Segment Start: Provided entries
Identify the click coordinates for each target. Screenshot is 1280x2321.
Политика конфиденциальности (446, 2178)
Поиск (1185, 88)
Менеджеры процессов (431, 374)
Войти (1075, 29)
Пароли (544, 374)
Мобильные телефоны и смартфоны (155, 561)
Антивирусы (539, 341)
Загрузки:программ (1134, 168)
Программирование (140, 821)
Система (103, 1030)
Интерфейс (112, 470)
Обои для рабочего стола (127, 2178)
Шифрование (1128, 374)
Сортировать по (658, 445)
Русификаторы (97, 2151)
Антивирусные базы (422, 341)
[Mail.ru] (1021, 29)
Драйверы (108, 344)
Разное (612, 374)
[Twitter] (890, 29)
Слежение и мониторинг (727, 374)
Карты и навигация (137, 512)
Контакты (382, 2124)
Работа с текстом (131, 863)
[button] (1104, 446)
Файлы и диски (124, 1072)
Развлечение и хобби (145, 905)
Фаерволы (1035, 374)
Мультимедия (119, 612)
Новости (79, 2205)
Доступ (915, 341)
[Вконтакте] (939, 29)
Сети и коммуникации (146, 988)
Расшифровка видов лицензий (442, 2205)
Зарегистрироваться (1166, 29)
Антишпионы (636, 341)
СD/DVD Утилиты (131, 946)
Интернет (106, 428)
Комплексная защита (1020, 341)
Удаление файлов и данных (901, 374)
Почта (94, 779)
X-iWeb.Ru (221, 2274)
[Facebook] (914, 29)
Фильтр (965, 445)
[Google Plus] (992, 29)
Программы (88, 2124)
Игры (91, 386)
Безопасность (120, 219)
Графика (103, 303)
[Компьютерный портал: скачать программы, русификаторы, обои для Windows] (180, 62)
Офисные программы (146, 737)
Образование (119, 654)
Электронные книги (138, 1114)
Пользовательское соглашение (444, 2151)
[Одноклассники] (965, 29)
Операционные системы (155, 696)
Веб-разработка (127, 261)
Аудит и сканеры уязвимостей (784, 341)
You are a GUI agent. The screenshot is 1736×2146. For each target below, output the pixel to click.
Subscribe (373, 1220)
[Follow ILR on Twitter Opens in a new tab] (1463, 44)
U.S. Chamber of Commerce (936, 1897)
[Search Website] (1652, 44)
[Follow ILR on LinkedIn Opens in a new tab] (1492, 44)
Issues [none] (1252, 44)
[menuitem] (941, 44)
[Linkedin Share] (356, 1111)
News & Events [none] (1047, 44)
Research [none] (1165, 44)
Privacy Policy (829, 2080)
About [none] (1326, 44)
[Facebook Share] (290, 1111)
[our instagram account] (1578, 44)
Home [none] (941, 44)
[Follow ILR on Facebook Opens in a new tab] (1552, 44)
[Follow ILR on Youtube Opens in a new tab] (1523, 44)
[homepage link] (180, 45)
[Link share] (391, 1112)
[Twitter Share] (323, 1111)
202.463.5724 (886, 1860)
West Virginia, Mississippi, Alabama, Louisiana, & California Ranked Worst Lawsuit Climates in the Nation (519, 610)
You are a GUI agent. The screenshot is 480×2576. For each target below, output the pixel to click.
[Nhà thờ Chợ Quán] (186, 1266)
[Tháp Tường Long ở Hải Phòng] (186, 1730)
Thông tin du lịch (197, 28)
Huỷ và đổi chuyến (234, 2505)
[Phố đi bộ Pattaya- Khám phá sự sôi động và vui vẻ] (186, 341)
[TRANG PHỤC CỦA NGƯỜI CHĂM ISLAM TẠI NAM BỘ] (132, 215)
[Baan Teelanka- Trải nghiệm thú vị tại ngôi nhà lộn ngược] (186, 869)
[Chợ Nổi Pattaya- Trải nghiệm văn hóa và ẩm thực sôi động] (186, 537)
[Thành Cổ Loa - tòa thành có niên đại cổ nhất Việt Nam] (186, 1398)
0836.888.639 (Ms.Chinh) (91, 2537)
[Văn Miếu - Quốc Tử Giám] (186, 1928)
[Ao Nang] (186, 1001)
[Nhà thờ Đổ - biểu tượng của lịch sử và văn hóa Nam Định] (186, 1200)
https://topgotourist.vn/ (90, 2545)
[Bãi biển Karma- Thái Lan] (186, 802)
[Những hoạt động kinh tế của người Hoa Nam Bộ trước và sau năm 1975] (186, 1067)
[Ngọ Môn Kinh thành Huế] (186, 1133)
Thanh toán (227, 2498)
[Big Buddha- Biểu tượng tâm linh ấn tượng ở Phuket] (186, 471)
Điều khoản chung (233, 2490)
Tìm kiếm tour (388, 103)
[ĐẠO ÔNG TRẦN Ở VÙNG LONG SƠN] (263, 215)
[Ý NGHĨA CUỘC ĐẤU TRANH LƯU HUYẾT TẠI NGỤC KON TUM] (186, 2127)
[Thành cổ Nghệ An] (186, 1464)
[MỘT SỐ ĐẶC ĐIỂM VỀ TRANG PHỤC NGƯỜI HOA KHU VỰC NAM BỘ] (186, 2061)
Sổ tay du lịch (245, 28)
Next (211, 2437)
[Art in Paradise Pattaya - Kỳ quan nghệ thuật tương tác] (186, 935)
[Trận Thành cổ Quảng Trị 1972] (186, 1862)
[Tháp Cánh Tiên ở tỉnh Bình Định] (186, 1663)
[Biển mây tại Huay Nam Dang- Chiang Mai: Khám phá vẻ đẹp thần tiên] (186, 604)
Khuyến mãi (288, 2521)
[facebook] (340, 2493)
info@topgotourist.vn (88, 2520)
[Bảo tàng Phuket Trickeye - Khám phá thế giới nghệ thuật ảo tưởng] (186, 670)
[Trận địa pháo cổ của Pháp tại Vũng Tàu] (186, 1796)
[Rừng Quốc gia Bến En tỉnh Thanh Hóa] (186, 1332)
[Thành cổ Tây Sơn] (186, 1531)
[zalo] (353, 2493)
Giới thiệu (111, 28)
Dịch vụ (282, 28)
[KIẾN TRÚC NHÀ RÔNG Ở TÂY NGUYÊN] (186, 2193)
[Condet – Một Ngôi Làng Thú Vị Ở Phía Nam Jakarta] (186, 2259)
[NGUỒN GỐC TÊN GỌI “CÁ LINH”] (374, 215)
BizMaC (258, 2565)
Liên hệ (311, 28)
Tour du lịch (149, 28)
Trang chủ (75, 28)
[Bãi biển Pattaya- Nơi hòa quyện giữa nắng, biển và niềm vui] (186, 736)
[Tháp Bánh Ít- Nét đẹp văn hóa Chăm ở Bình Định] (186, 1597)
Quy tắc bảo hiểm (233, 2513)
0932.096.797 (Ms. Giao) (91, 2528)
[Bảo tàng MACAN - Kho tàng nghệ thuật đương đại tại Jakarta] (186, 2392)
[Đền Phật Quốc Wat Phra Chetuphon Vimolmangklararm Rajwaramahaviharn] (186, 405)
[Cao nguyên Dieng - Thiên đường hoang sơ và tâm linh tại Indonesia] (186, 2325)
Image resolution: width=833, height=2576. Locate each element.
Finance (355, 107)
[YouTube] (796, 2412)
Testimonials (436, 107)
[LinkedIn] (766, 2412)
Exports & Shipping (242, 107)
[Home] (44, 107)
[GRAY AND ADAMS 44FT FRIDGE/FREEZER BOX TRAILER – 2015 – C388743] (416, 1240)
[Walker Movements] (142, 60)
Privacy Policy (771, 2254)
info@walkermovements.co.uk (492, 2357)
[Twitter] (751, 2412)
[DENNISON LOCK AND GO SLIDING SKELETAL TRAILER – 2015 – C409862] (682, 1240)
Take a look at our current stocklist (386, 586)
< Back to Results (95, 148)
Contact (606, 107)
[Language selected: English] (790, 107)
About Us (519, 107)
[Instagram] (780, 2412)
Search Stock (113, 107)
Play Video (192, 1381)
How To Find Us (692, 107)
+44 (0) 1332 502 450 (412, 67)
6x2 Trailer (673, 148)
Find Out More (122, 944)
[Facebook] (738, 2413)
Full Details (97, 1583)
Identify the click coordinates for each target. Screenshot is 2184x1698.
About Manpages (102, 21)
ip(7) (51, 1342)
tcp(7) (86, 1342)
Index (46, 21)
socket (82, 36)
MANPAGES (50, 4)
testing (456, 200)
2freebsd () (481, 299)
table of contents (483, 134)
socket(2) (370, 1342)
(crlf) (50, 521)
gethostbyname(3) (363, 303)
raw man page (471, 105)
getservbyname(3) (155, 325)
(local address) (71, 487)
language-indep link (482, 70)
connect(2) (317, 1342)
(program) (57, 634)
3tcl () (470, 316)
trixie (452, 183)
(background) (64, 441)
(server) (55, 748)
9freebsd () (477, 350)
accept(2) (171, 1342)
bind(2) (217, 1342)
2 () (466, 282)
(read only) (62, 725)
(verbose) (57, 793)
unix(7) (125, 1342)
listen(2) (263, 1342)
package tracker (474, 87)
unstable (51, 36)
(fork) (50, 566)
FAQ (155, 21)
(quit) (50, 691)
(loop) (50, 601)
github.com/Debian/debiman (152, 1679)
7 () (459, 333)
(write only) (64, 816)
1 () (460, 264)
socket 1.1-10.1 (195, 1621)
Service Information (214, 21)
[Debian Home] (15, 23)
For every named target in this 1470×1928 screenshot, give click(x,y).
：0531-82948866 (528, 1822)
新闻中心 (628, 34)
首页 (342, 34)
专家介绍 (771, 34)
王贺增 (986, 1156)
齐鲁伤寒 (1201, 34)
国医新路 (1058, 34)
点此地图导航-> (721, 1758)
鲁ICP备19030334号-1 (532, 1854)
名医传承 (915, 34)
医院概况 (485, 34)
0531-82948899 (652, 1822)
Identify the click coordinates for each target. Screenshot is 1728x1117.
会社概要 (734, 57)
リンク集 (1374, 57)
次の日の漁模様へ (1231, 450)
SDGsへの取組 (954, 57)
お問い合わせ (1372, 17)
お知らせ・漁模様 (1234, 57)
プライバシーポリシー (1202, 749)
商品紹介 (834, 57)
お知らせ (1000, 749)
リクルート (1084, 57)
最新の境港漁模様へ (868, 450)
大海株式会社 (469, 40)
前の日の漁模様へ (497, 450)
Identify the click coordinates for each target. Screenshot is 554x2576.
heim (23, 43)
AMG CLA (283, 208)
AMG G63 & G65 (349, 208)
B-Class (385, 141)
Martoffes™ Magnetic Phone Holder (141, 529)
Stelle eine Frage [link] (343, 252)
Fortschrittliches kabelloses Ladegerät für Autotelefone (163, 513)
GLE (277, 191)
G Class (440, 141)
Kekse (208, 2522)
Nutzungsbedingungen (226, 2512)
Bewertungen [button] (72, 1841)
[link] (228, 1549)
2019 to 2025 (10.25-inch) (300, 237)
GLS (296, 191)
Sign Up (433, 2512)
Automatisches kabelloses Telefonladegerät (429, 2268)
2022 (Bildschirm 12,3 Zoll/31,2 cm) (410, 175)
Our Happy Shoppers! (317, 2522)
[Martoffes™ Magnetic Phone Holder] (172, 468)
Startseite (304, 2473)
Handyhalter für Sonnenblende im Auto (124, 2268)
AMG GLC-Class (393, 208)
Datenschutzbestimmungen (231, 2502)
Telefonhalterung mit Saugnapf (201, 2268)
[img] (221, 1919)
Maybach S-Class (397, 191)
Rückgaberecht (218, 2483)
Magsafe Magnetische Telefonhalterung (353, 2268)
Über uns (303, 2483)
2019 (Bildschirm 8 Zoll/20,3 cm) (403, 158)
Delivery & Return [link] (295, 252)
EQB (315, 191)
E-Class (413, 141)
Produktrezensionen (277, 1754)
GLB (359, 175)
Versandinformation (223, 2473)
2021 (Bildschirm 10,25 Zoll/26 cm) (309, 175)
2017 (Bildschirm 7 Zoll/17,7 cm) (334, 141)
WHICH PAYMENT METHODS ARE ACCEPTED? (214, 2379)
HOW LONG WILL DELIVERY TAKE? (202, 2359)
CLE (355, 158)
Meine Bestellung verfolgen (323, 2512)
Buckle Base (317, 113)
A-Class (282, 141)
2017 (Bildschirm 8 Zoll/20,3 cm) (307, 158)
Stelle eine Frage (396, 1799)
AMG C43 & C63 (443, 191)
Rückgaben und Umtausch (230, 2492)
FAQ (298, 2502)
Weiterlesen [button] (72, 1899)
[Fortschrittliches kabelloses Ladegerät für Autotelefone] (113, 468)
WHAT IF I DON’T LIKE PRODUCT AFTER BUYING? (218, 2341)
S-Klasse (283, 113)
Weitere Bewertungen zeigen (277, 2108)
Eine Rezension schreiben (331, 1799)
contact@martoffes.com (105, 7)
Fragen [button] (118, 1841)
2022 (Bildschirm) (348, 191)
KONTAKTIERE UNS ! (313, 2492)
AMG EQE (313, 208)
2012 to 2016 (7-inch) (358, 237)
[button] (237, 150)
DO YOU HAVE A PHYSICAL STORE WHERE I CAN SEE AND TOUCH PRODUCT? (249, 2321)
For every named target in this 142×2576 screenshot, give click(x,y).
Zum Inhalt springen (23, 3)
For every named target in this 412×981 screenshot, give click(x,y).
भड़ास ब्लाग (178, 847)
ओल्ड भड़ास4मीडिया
Segment End: Provided entries
• _What to work on_
Word for word, restate the lines above from the line containing "Search Stock (113, 107)" through the line containing "socket(2) (370, 1342)", with both included and nothing else.

• _Your response_
Search Stock (113, 107)
Play Video (192, 1381)
How To Find Us (692, 107)
+44 (0) 1332 502 450 (412, 67)
6x2 Trailer (673, 148)
Find Out More (122, 944)
[Facebook] (738, 2413)
Full Details (97, 1583)
Identify the click coordinates for each target. Screenshot is 2184x1698.
About Manpages (102, 21)
ip(7) (51, 1342)
tcp(7) (86, 1342)
Index (46, 21)
socket (82, 36)
MANPAGES (50, 4)
testing (456, 200)
2freebsd () (481, 299)
table of contents (483, 134)
socket(2) (370, 1342)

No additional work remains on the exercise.